● **THE TASK**
Total the lines of the entries below that hold the string "will", then write only that total.

● **GIVEN ENTRIES**
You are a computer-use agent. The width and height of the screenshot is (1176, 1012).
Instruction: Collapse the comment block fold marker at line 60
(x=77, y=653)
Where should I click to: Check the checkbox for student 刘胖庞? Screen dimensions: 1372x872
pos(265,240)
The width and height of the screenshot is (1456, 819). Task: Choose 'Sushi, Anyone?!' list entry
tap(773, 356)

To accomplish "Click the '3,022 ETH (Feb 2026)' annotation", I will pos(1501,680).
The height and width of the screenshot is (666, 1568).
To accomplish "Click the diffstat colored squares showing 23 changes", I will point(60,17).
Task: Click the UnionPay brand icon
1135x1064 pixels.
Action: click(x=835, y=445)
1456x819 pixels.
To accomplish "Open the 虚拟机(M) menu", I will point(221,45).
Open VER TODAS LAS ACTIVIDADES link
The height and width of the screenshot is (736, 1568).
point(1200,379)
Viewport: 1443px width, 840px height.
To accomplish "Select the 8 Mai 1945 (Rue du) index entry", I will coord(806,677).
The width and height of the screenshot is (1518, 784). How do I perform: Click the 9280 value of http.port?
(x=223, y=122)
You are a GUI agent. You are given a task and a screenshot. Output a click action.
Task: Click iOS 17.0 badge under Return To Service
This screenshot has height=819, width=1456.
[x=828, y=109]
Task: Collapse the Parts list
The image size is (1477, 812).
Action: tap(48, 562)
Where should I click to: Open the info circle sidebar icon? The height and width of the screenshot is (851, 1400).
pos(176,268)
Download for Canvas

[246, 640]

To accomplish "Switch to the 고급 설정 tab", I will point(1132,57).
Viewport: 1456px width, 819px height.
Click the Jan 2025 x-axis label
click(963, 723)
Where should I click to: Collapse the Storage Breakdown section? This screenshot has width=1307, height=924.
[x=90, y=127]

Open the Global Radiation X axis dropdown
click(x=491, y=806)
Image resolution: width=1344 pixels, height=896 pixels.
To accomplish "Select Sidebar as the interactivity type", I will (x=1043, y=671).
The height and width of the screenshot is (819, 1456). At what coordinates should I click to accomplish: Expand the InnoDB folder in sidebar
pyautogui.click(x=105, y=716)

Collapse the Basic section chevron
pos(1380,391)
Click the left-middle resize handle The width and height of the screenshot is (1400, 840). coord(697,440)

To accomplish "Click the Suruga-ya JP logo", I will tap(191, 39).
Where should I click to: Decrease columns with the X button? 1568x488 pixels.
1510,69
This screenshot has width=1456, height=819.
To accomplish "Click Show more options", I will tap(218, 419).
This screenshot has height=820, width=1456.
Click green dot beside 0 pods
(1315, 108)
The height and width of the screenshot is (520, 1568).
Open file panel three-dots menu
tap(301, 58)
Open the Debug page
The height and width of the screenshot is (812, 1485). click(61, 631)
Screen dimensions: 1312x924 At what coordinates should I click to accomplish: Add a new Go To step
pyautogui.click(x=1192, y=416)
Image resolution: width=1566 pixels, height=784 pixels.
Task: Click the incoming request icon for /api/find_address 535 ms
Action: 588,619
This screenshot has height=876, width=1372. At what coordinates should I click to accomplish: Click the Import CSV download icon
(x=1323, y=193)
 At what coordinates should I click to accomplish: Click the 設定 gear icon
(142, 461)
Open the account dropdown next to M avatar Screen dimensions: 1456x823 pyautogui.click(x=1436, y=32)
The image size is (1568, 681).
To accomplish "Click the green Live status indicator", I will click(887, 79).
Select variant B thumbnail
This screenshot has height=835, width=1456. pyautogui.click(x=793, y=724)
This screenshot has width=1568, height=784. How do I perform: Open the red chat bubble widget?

● **OUTPUT**
9